Ben şiddete düşkün bir insanım. Artık bu tarafımla savaşmayı bıraktım. Kendimi böyle kabul ediyorum. Bu yönümden çekinmiyorum. İsyan bu yanımla barışmamı sağladı. Çünkü savaşta şiddet bir erdem olur. Ve ben bu işte o kadar iyiyim ki, hızla üst rütbeli bir asker konumuna geldim.
İsyan'dan önce hiç kimseye bir kere bile vurmamıştım. Bir kere.
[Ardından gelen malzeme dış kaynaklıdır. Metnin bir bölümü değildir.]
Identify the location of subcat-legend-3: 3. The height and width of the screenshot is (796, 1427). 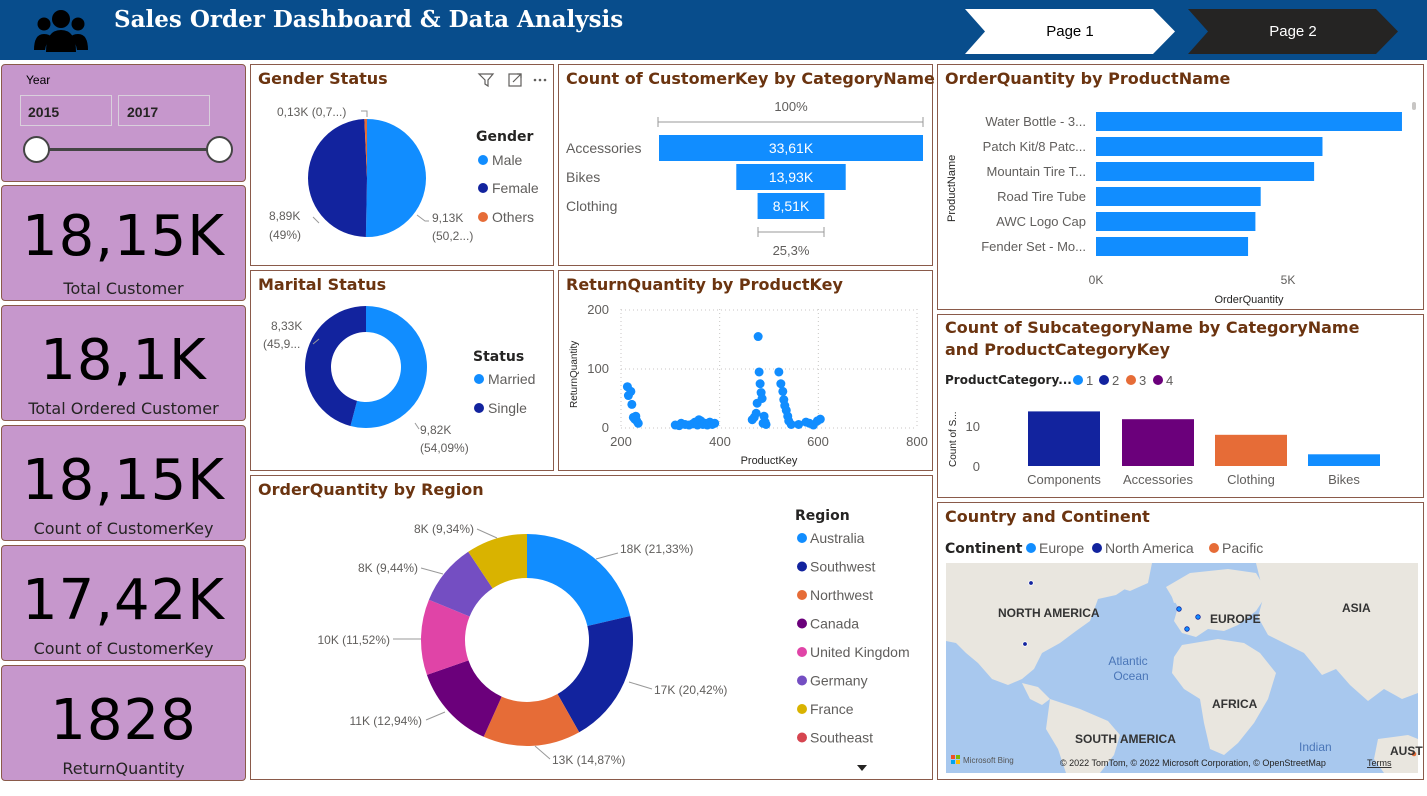
(1142, 380).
Ama sonradan anladığım kadarıyla içimde bastırdığım bir karanlık varmış. Eğer İsyan'da sahip olduğumuz özgürlüklere daha önce sahip olsaydık, eğer birini dövüp hiçbir yaptırımı olmayacağını bilseydim; çok uzun süredir erkeklere işkence ediyor olurdum.
Ama bir sadist değilim. İnsanların canını yakmaktan haz almıyorum maalesef. Bunu zorunluluktan, adaleti sağlama güdümden yapıyorum. Yine de bu işten zevk almayı isterdim gerçekten. O zaman her şey daha kolay olurdu. Vicdani bir ağırlık, tiksinme, gizli bir utanç duymazdım.
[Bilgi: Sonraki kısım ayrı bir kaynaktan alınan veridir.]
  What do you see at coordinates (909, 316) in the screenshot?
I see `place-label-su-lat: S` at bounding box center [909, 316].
İlk dövdüğüm erkeği hatırlıyorum. Çok net... Ellerimdeki kan yüzünden vücudum şoka girmişti. Yanımdaki kadınlardan birinin tokatlarıyla kendime geldiğimde çoktan dönüş yolundaydık. Birkaç gün o erkeğin parçalanmış, kanlı, cinsiyetçi suratı aklımdan çıkmadı. Ben vurdukça elimin altındaki sıcak et kıyma haline geliyordu. Kanlı bir kıyma surat. Ne kadar da hak etmişti feminist yumruklarımı... Feminist yumruklar...Feminist yumruklar patriarkayı dövdü.
O ilk attığım dayaktan sonra midem bulanıp durdu birkaç gün. Daha sonra ilk cinayetimi işleyecektim. Ve o zaman bir erkeği dövmenin verdiği acı geçti. Çünkü artık birini öldürmüştüm. Acınızı geçirmenin en iyi yolu daha büyük bir acı bulmaktır?
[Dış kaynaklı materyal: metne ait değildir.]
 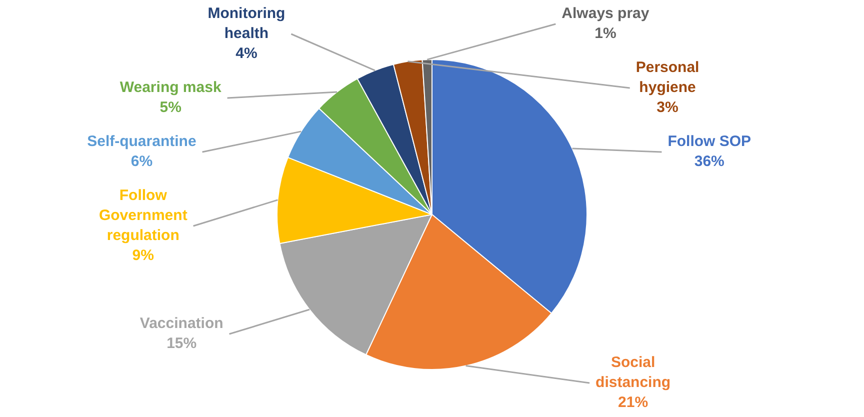 I want to click on slice-label: Follow SOP, so click(x=710, y=142).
Aslında bu olaya cinayet demeyi doğru bulmuyorum. Smiths'in dediği gibi "Sebepsiz öldürmek cinayettir. O yüzden et cinayettir" Ama erkek öldürmek cinayet değildir. O politiktir. Bize psikopat dediler. Terörist, seri katil dediler. Oysa biz hiçbiri değiliz. Biz politik katiliz. Aynı o zamanlarda öldürülen kadınların sadece cinayete değil politik cinayetlere kurban gitmesi gibi.
Öyle zamanlardı ki öldürülen her kadın için beş erkek öldürmeye yemin etmiştik.
Vahşet diye bir şey varsa biz ona susamıştık.
Biz vahşet tanrıçaları olmak istiyorduk. Erkekleri geri püskürtmenin tek yolu buydu.
Bizi hiç dinlemediler.
Binlerce yıldır...
Yüzlerce yıldır...
Sesimizin daha da yükseldiği onlarca yıldır... Bizi dinlemediler.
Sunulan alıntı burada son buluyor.